* [REQUEST]:
Update the items below by changing "screenshot" to "screen capture" wherever it appears, and leave everything else as it is.

* [RECORD LIST]:
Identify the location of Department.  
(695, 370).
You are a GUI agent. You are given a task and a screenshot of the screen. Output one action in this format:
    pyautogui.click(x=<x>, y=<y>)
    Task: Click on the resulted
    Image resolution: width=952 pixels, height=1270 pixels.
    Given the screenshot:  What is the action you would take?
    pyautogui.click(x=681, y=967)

* [EXPECTED ANSWER]:
Identify the location of Department.  
(695, 370).
You are a GUI agent. You are given a task and a screen capture of the screen. Output one action in this format:
    pyautogui.click(x=<x>, y=<y>)
    Task: Click on the resulted
    Image resolution: width=952 pixels, height=1270 pixels.
    Given the screen capture:  What is the action you would take?
    pyautogui.click(x=681, y=967)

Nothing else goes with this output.